The ocean is guilty in absentia; it subsided to the grunting of the living, fading in the distance and taking my slumber with it. Motorhomes are heated with gas, and I am one bottle down, one to go. “This type is not in Portugal,” said the 15-year-old working at the petrol station, his words accompanied by a smile I silently reflected on my face, staring at him, looking for an answer that never came. “Obrigado,” I said, and I was on my way. So, it’s cold outside, and inside, too, for good measure, as I have no idea how much gas I have left in store.

I take long trips to the beach, which extends for miles to the north and the south, the west merging into one blur with the ever-threatening sky. My drone has flown, disappearing behind the bank of low clouds at large, over the ocean, in an act of self-inflicted heroism I call “stupidity.” It came back oozing from the mist like a single drop of plastic rain.

A man takes a selfie on a beach in Portugal, wearing a University of London hoodie with the overcast sky and foamy sea waves in the background, conveying a serene yet moody atmosphere.
This is not Copacabana, in case you’re wondering.

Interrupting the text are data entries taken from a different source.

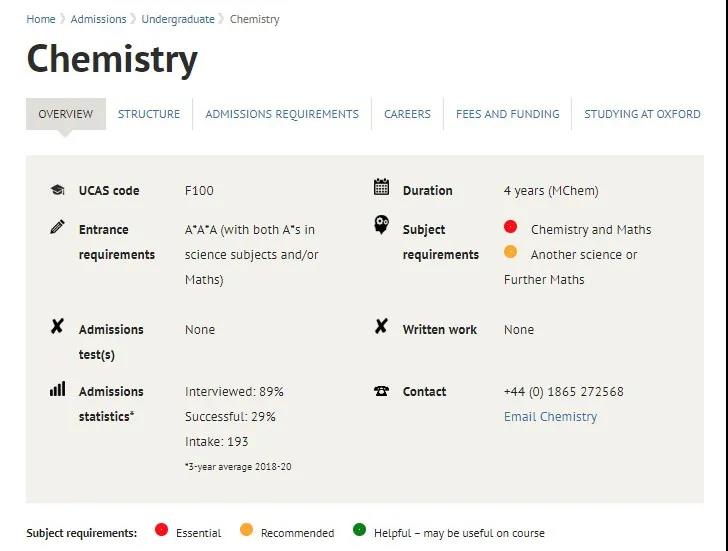This screenshot has width=728, height=551.
Task: Open the Structure tab
Action: 149,114
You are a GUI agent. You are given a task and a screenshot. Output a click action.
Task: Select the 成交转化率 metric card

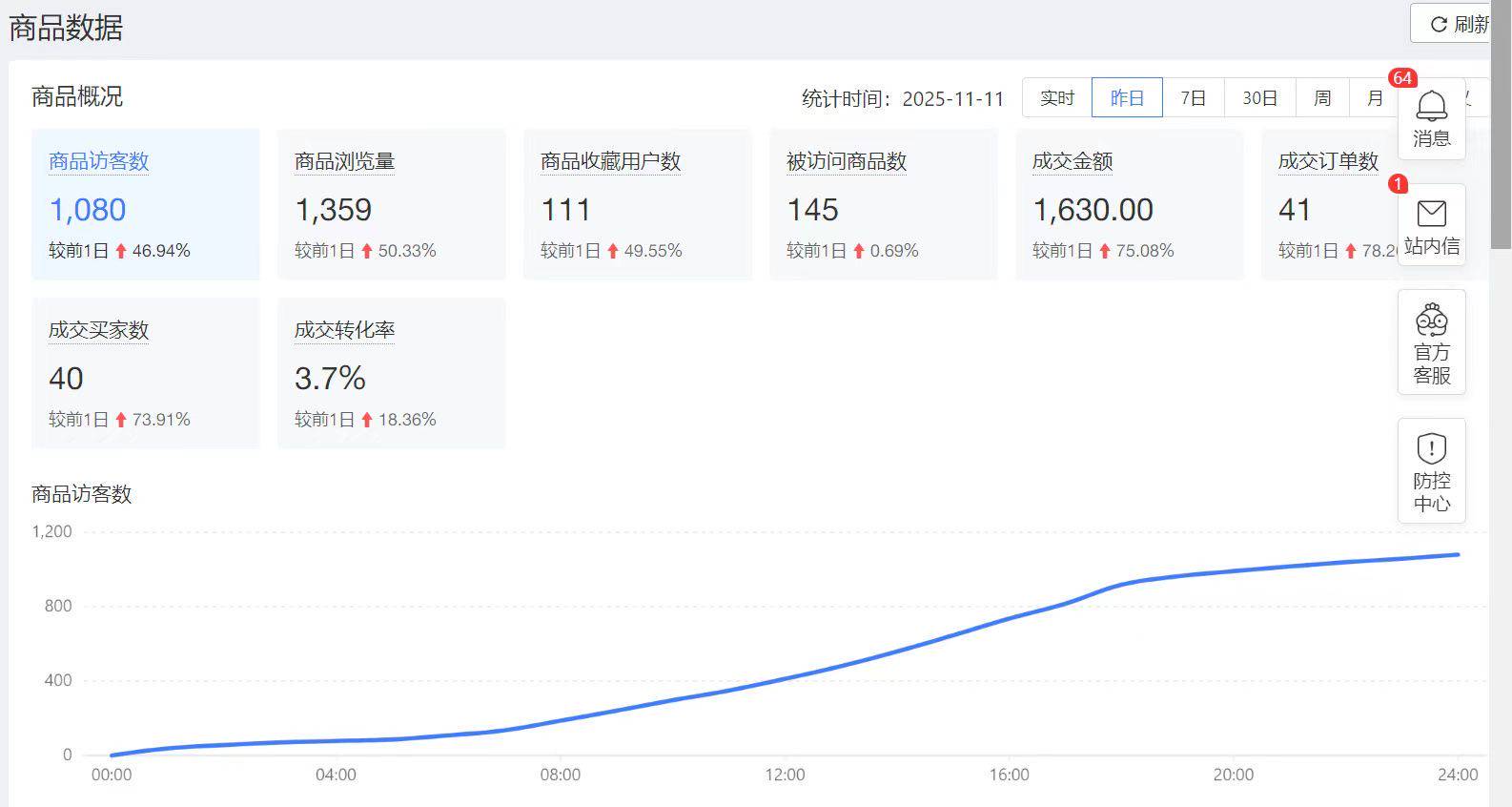(391, 373)
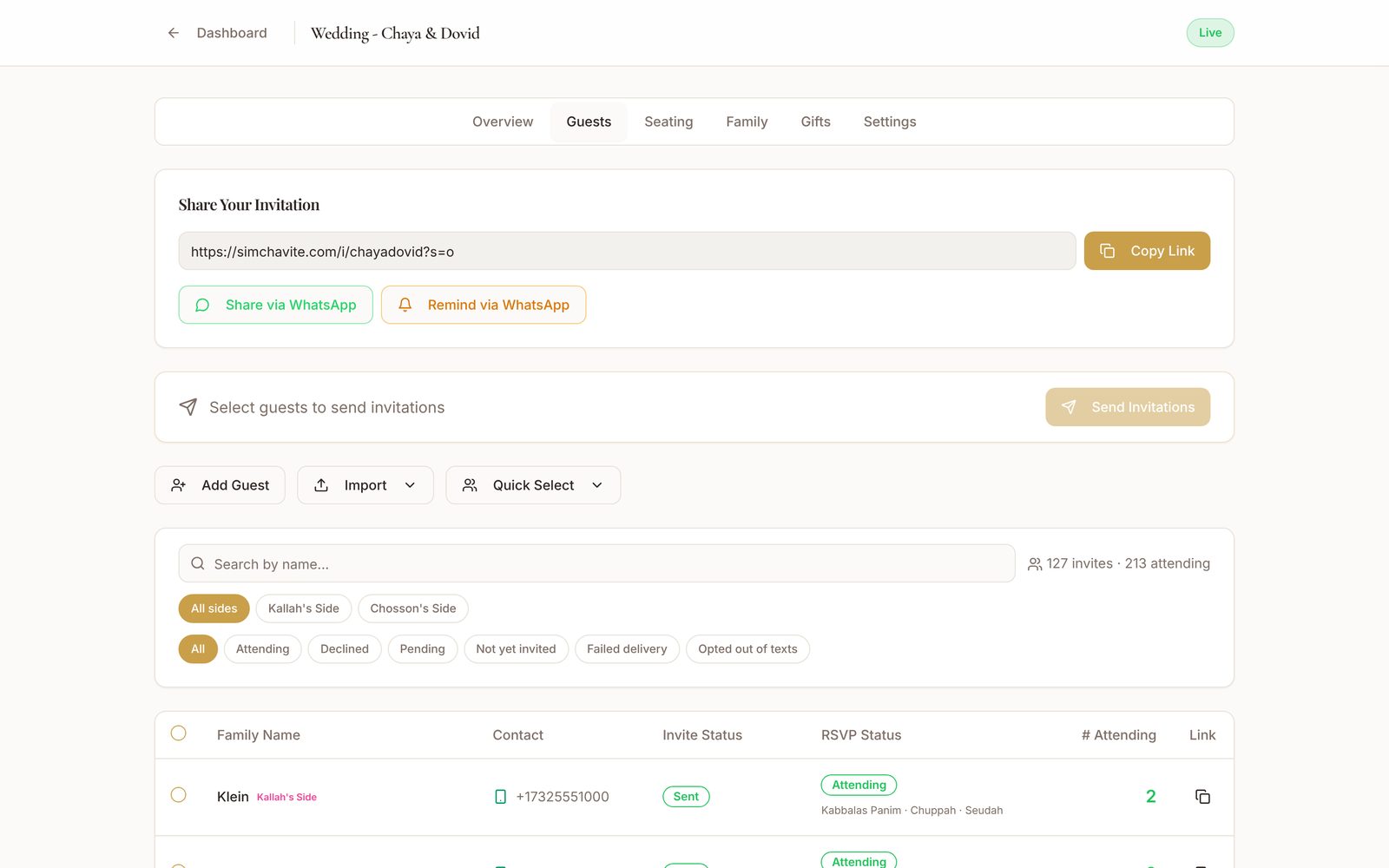The image size is (1389, 868).
Task: Select the Klein family row checkbox
Action: [179, 795]
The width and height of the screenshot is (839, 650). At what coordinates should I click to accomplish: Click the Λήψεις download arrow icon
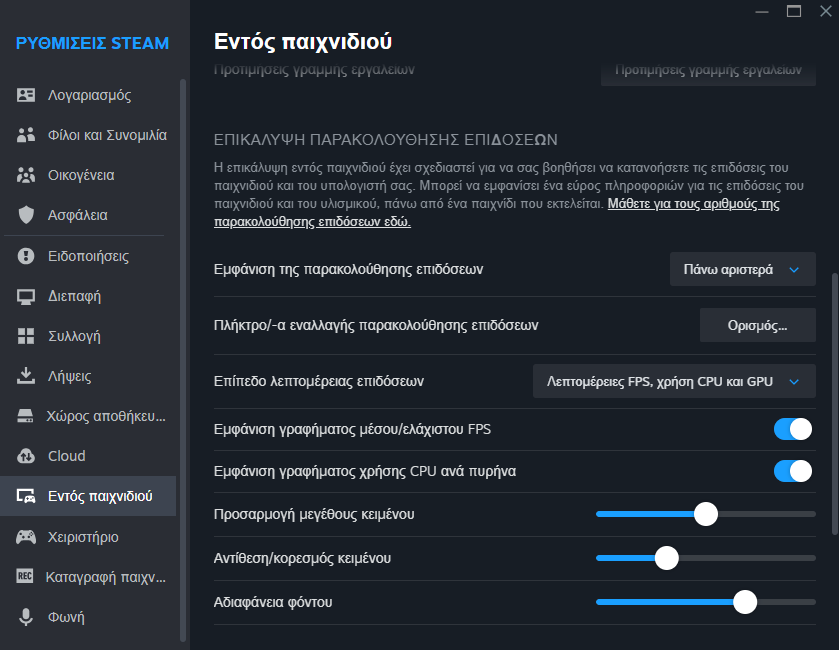coord(27,376)
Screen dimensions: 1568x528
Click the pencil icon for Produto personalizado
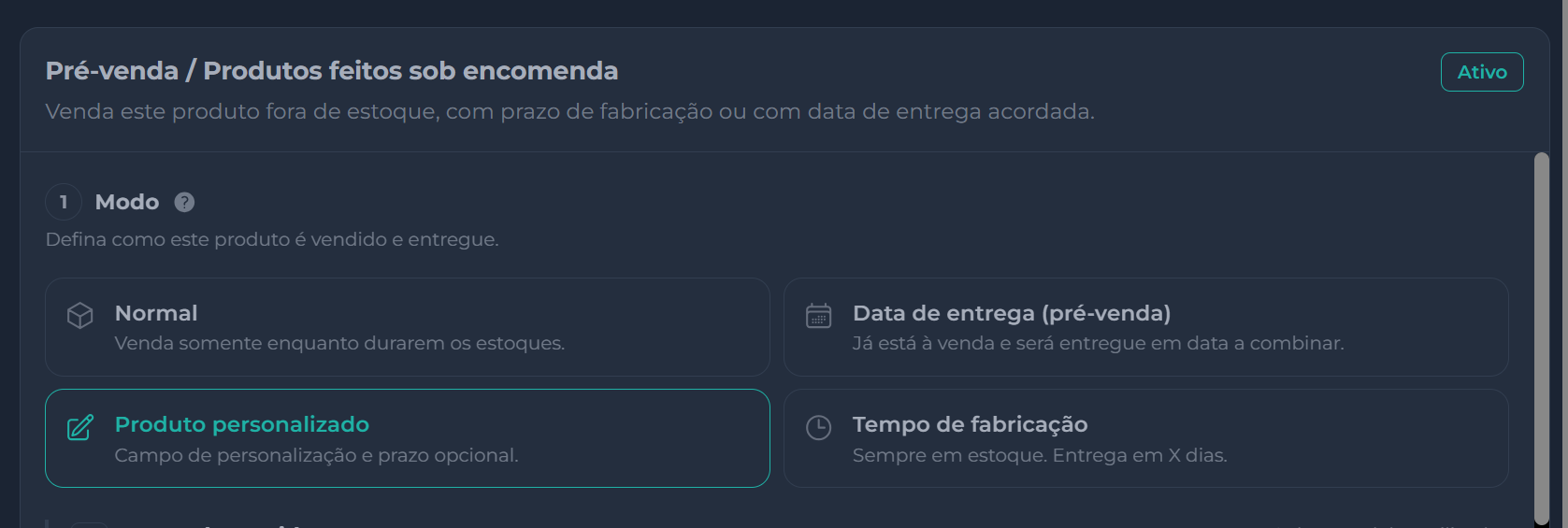80,427
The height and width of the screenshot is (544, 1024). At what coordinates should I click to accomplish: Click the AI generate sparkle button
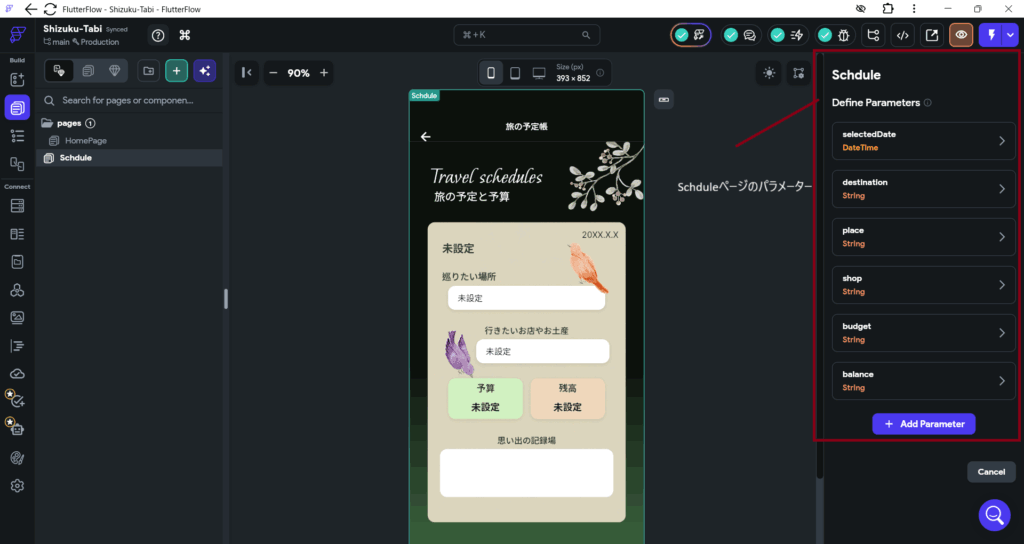(x=204, y=71)
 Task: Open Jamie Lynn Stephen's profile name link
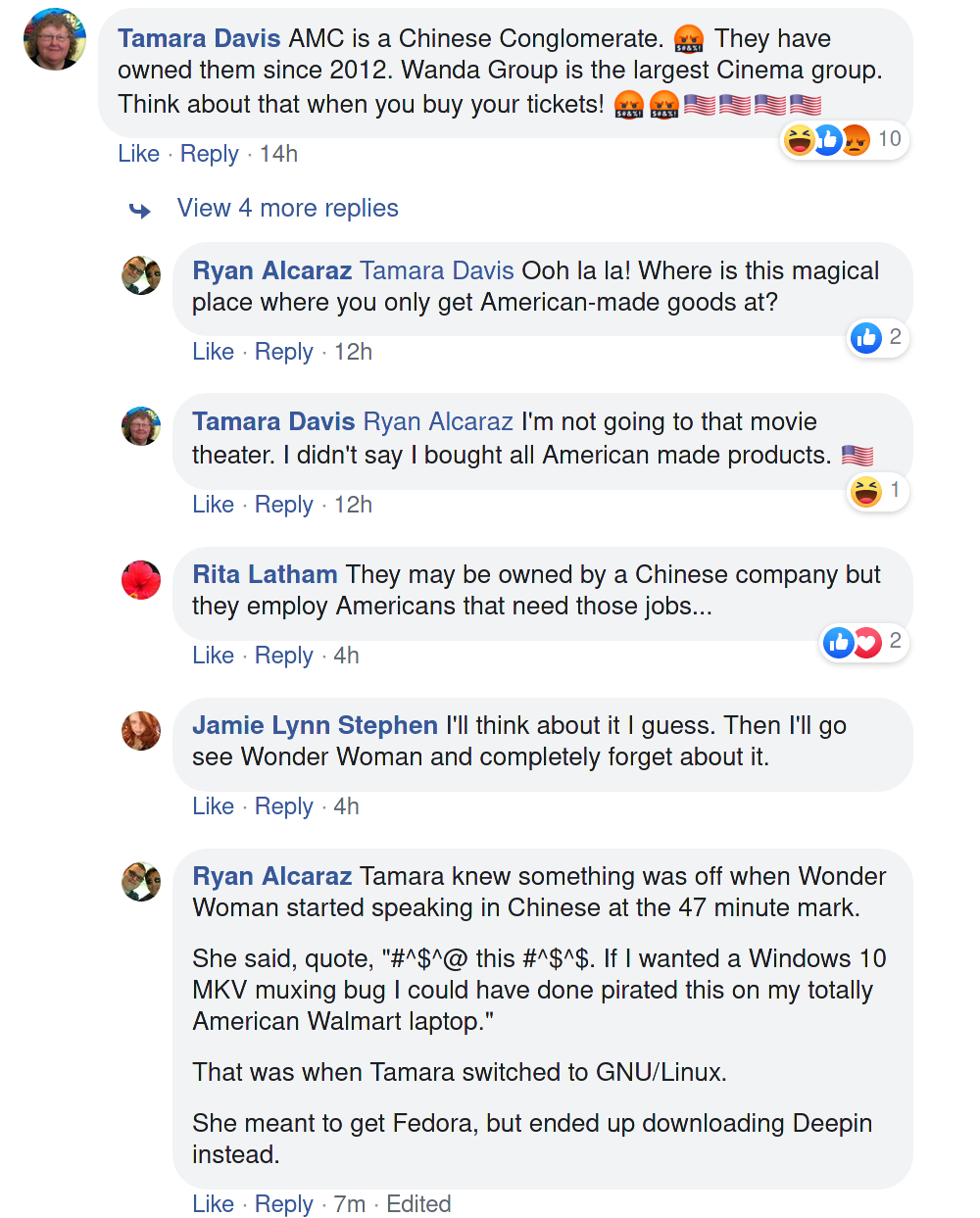pyautogui.click(x=315, y=725)
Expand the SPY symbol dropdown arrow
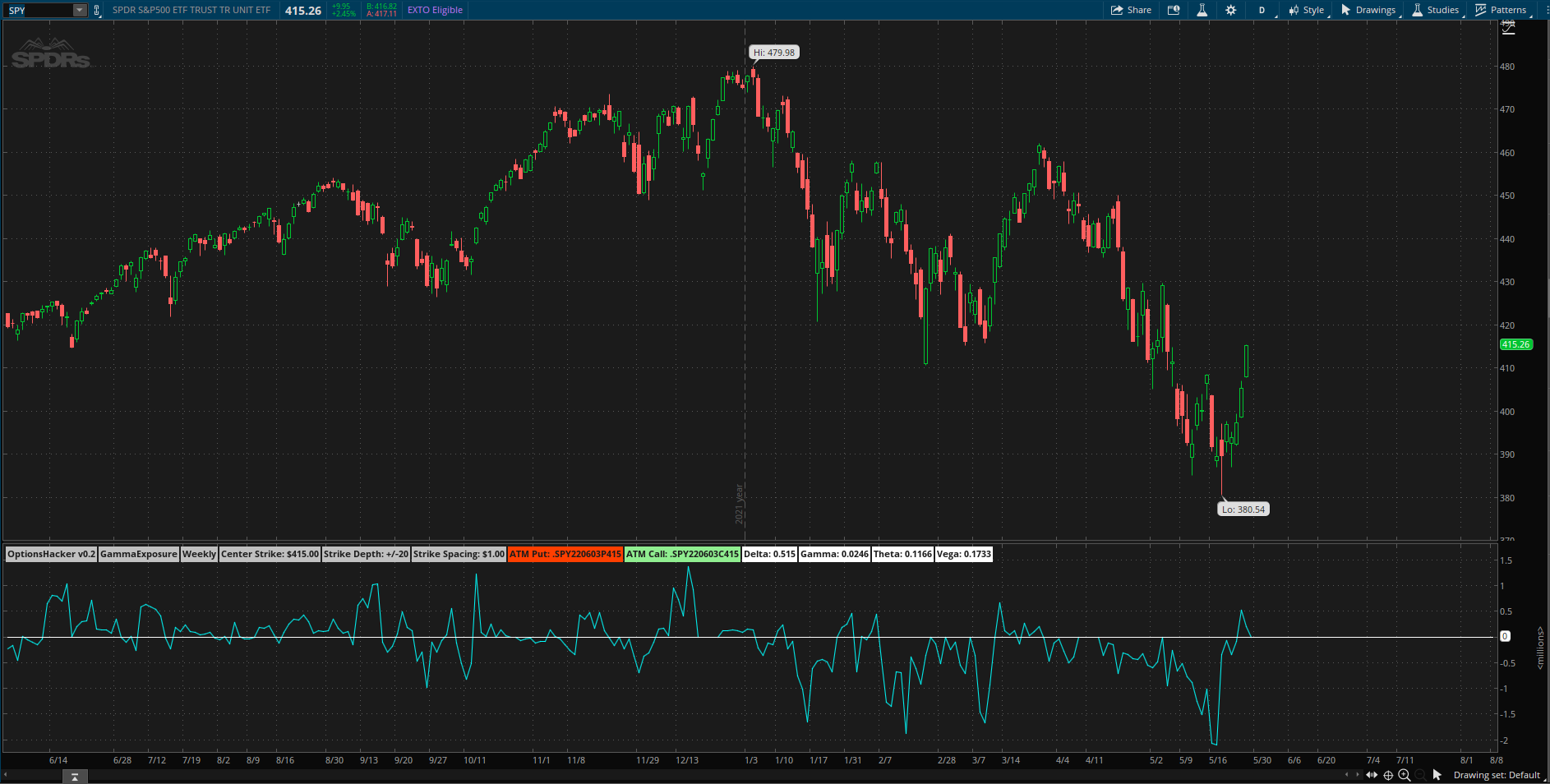The image size is (1550, 784). click(79, 11)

Today’s not a great day to write, or not a great day at all, so I spend it shuffling elements of the plot of my novel, putting the finishing touches on minor characters who will slip between my fingers at close of play before being reborn with different names and a worse fate tomorrow.

I crossed the border into Portugal yesterday afternoon after driving for 6 hours over a couple of days. Madrid – Salamanca – wherever I am right now: a dormant Aquapark with its swimming pools, water slides, splash pads, water playgrounds; names that take on a different weight in December, when they’re just empty terms that seem to echo in the emptiness of an autumnal Wednesday – any Wednesday. The showers are right across from the attractions, so I walked in the dark, smartphone torchlight on, to save some gas and have a hot shower in a freezing changing room deep in silent lethargy. I dressed up and waited for a cab that never came, to one of two restaurants a mere mile of dark and muggy country roadway in a marsh. “Spaghetti col pesto, then,” I said out loud, more to warm up my throat than to engage with an absent presence. The campervan next to me – a Dutch family of 4 + the aforementioned dog – was already asleep, or pretended to be under the duvet, pup and all, to keep the cold out of the metal sheet around them.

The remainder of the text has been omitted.